▸ **DOCUMENT SECTION**:
%%
Chicken feed and feeders: types, automatic feeders, and how much to feed
A 6 lb hen will eat roughly 3 lb of feed each week — a figure the University of Minnesota Extension states plainly — which means a flock of six runs through close to 18 lb a week before a single egg is counted. That feed is the largest running cost of keeping chickens, and two decisions control it: which ration you buy for the bird in front of you, and what you pour it into. This guide sorts the feed types by the bird’s life stage and purpose, works out how much to feed by age and by day, and then walks the feeder options — trough, hanging gravity, treadle, and the homemade PVC builds — with an eye on capacity, waste, and rodents. If you are still choosing birds, our guide to raising chickens for eggs covers breeds and laying yield; this piece is about feeding them well once they arrive.
Match the feed to the bird’s job
That weekly feed bill buys nothing if the ration is wrong for the bird, so the first job is matching feed type to life stage and purpose. Commercial bagged feeds are built around two moving numbers — protein and calcium — and both shift as a bird ages or depending on whether it is destined for eggs or meat. The University of Georgia Extension lays the stages out cleanly: a pullet starter at 20% protein for weeks 1 to 6, a grower at 17% for weeks 7 to 18, and a laying hen ration of 16 to 18% protein with 3.50 to 4.50% calcium once she is in production at 19 weeks and beyond.
%%
▸ **RECORDS PROVIDED**:
%%
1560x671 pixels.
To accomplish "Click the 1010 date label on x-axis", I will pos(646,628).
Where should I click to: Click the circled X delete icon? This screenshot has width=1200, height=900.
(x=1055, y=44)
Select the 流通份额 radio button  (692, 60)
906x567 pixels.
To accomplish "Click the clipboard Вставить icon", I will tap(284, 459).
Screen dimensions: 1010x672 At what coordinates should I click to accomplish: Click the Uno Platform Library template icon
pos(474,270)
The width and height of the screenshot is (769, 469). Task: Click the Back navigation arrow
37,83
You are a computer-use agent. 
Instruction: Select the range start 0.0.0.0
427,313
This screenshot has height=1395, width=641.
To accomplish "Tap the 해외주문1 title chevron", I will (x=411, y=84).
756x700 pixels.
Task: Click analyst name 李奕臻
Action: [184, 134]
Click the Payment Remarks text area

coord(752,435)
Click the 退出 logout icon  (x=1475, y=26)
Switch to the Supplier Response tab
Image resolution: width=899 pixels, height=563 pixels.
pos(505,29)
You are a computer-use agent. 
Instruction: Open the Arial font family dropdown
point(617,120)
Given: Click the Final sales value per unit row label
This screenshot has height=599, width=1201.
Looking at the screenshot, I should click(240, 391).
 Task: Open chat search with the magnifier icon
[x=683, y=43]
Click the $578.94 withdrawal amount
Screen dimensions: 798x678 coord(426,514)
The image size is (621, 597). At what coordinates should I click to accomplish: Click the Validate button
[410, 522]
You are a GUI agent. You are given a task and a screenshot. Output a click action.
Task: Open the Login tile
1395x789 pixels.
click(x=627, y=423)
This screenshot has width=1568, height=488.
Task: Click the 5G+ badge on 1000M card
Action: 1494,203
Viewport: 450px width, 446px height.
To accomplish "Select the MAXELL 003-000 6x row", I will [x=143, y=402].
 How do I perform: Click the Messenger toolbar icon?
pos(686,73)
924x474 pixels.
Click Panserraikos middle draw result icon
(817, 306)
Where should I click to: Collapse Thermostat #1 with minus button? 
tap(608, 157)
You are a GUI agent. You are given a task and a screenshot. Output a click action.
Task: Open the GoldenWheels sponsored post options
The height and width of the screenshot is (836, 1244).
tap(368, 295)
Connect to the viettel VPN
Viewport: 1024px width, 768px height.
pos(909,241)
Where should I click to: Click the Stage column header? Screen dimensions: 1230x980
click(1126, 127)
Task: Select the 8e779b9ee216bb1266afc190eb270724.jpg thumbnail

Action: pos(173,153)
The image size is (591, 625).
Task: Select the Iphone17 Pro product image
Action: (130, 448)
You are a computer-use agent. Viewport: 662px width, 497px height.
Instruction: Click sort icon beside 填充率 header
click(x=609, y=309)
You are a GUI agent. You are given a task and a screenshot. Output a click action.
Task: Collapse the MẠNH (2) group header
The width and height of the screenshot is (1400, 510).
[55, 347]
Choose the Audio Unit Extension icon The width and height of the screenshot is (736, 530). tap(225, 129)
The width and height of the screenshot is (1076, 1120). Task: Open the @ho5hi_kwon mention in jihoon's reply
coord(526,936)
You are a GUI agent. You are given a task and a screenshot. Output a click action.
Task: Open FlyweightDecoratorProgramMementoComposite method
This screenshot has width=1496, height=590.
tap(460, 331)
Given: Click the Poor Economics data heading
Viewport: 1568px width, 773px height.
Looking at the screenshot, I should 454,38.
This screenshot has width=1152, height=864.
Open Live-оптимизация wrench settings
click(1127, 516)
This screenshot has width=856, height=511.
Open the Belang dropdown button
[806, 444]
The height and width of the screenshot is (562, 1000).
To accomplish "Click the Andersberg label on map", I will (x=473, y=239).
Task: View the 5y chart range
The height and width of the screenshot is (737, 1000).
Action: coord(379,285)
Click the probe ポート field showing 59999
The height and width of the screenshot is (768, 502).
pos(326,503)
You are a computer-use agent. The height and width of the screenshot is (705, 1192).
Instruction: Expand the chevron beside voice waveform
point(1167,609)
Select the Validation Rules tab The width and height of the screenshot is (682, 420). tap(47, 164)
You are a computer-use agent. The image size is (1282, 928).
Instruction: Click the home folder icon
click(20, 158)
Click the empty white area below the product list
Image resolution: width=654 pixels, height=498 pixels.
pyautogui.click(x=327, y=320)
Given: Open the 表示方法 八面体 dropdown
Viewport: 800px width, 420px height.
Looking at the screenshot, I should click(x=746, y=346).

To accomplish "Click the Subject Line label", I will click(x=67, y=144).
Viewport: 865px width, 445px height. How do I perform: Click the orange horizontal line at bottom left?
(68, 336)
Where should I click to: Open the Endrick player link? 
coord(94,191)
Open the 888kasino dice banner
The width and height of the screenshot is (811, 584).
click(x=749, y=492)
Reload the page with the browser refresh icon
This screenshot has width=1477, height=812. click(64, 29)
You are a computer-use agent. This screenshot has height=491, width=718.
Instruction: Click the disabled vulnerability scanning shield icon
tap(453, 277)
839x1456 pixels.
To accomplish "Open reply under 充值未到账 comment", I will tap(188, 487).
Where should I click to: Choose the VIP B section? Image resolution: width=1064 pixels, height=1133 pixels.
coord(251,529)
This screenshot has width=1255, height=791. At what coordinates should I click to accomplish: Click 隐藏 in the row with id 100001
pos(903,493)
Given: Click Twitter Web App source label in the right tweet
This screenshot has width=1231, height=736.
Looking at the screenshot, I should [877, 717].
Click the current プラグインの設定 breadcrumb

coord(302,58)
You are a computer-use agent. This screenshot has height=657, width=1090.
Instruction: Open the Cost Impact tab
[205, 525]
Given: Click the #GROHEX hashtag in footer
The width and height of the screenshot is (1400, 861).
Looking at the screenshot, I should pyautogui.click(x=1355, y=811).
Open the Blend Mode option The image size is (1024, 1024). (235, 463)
%%
▸ **STUDY QUESTIONS**:
1. In the chicken feed guide, how much feed does a 6 lb hen eat each week?
2. Copy out the chicken feed guide starting at the words "Match the feed" and stopping after "weeks and beyond.", swapping in "chick starter" wherever "pullet starter" appears.
3. Continue the chicken feed guide from the point where it ends.

▸ **RESPONSES FOR EACH TASK**:
1. Roughly 3 lb of feed each week.

2.
Match the feed to the bird’s job
That weekly feed bill buys nothing if the ration is wrong for the bird, so the first job is matching feed type to life stage and purpose. Commercial bagged feeds are built around two moving numbers — protein and calcium — and both shift as a bird ages or depending on whether it is destined for eggs or meat. The University of Georgia Extension lays the stages out cleanly: a chick starter at 20% protein for weeks 1 to 6, a grower at 17% for weeks 7 to 18, and a laying hen ration of 16 to 18% protein with 3.50 to 4.50% calcium once she is in production at 19 weeks and beyond.

3.
The reason you cannot simply feed one bag to every bird is that calcium, not protein, sets the hard boundary. A layer ration carries the calcium a hen needs to build eggshells, and that same load is wrong for a growing pullet. Penn State Extension frames the laying-flock program the same way: an 18 to 20% protein starter for the first 6 to 8 weeks, a 14 to 15% grower or developer to 18 weeks, then a 16 to 18% layer ration with a calcium source offered free-choice in a separate feeder. Read those two extension sources together and the switch points are consistent across the country.
Starter, grower, and layer
Three rations carry a laying flock from hatch to the egg basket. Starter is the high-protein chick feed for the brooder weeks; the University of Minnesota Extension notes a starter mash is generally fed for the first 6 to 8 weeks. Grower or developer is the lower-protein ration that takes a pullet through her teenage weeks without overloading her with calcium she cannot yet use. Layer feed — sold as pellets, crumble, or whole-grain mash — is the production ration, and you move a pullet onto it at about 20 weeks or her first egg, whichever comes first. A combination starter/grower ration is common at feed stores and works fine for both early stages.
A flock raiser or all-flock ration deserves its own mention, because mixed backyard flocks rarely sort themselves by age. An all-flock feed runs a moderate protein level — often around 18% — and carries little added calcium, on the assumption that the laying hens will take what they need from a dish of oyster shell on the side. That is the practical fix when you keep chicks, pullets, roosters, and hens in one run and cannot manage three separate feeders.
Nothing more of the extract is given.